Wednesday, 18 April 2018, 16:00 | Large Operon, EMBL Heidelberg
Opportunistic RNAs and acquisitive genomes
Andrew Fire, Professor of Pathology and Genetics, Stanford University School of Medicine
In 2006, Professor Andrew Fire was awarded the Nobel Prize for his work with Craig Mello on RNA interference in C. elegans. The discovery of this process of RNA regulation and method for controlling gene expression has become standard in modern biology. He continues his world-renowned research on gene regulation and understanding how cells and organisms respond to change. Furthermore, the Fire lab has made great advances in the use of CRISPR technology for RNA modification, thereby increasing the range of potential applications.

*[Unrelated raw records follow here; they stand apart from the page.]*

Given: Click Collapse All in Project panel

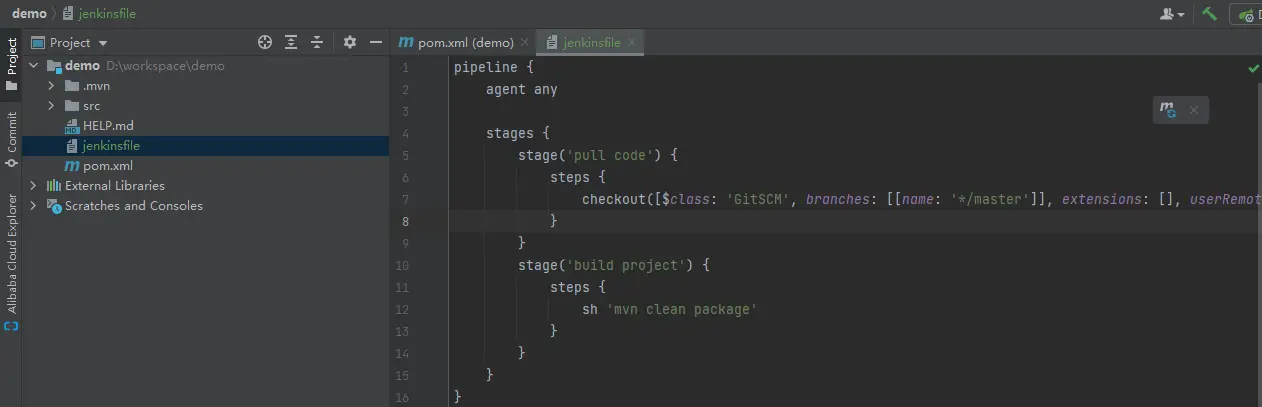Looking at the screenshot, I should pyautogui.click(x=317, y=42).
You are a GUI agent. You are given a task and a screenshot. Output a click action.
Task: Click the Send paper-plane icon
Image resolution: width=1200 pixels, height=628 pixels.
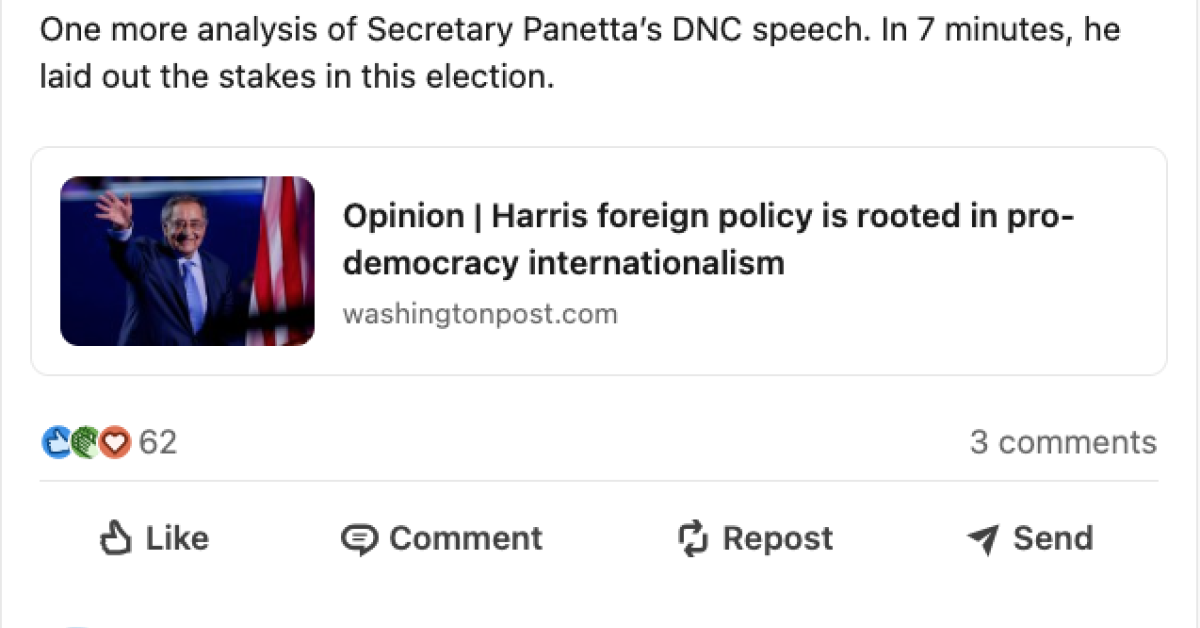(984, 537)
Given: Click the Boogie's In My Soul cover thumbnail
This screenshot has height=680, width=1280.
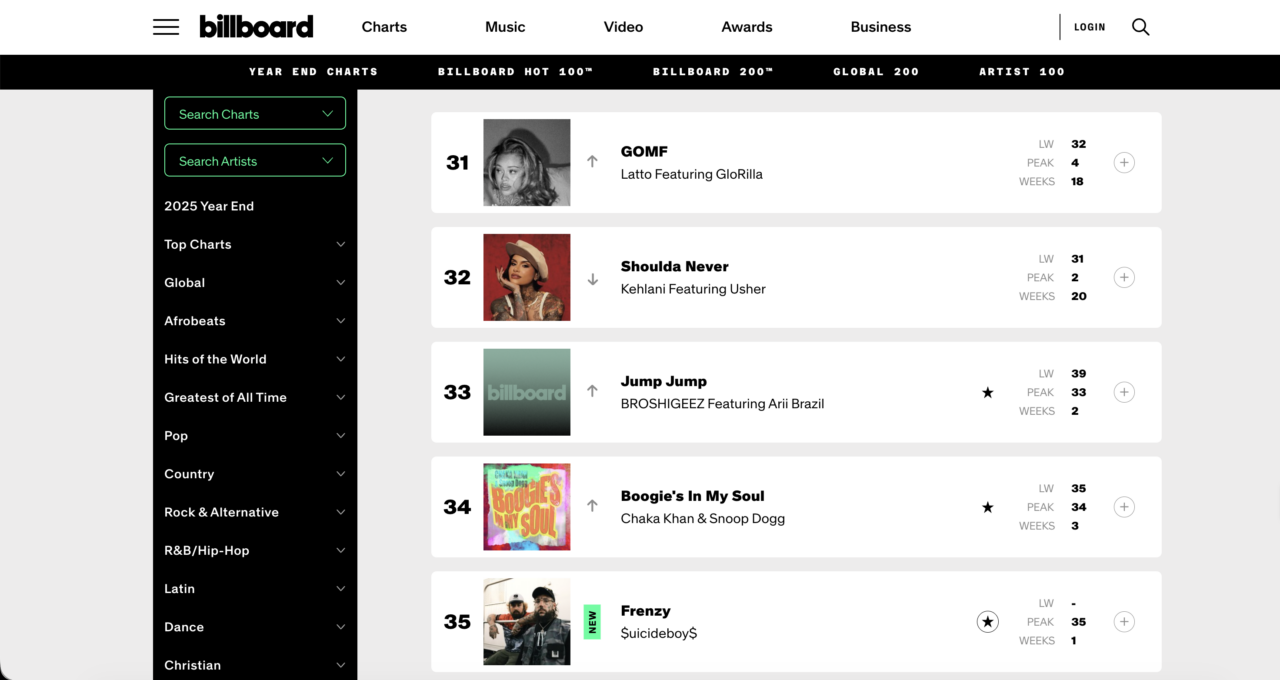Looking at the screenshot, I should coord(527,507).
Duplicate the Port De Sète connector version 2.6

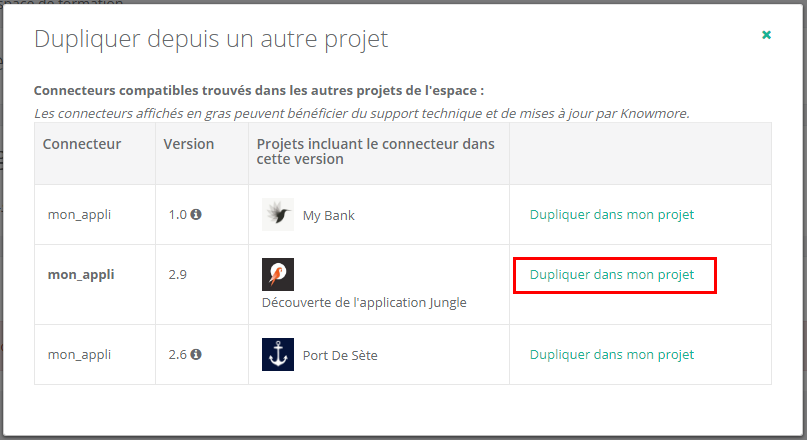[611, 354]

Friday, 27 April 2018, 13:30 (PDT) | LKSC LK120 – Stanford University
Drugs & bugs: unexplored relationships
Nassos Typas, Group Leader, Genome Biology, EMBL Heidelberg
Do drugs impact our gut residential flora, and if so is this restricted to antibacterials? Are there any general principles behind drug-drug interactions, and if so, can such principles help us identify effective drug combinations against multi-drug resistant (MDR) bacterial infections? Here I will present how systematic and quantitative approaches can give us insights into these questions. We recently established that non-antibiotic drugs have a strong and broad impact on the human gut microbiome, which opens new paths for optimizing drug efficacy and mitigating side-effects. These findings have also direct implications on the spread of antibiotic resistance. At a second level, I will present data from a large screen of ~3,000 pairwise combinations of different antibiotics, selected human-targeted drugs and food additives in 3 prominent Gram-negative pathogens. This has allowed us to draw conclusions on the conservation of drug interactions, identify mechanistic biases of synergies and antagonisms, and discover potent synergies that are effective against MDR pathogens. Finally, we have adapted thermal proteome profiling (TPP) in bacteria, which allows to allows us to probe the thermostability of proteins in vivo and in vitro in a proteome-wide fashion. TPP can be used for antimicrobial target deconvolution and for mapping antibiotic resistance mechanisms, but in addition provides unique insights into cellular physiology, including protein complex architecture and metabolic pathway activity.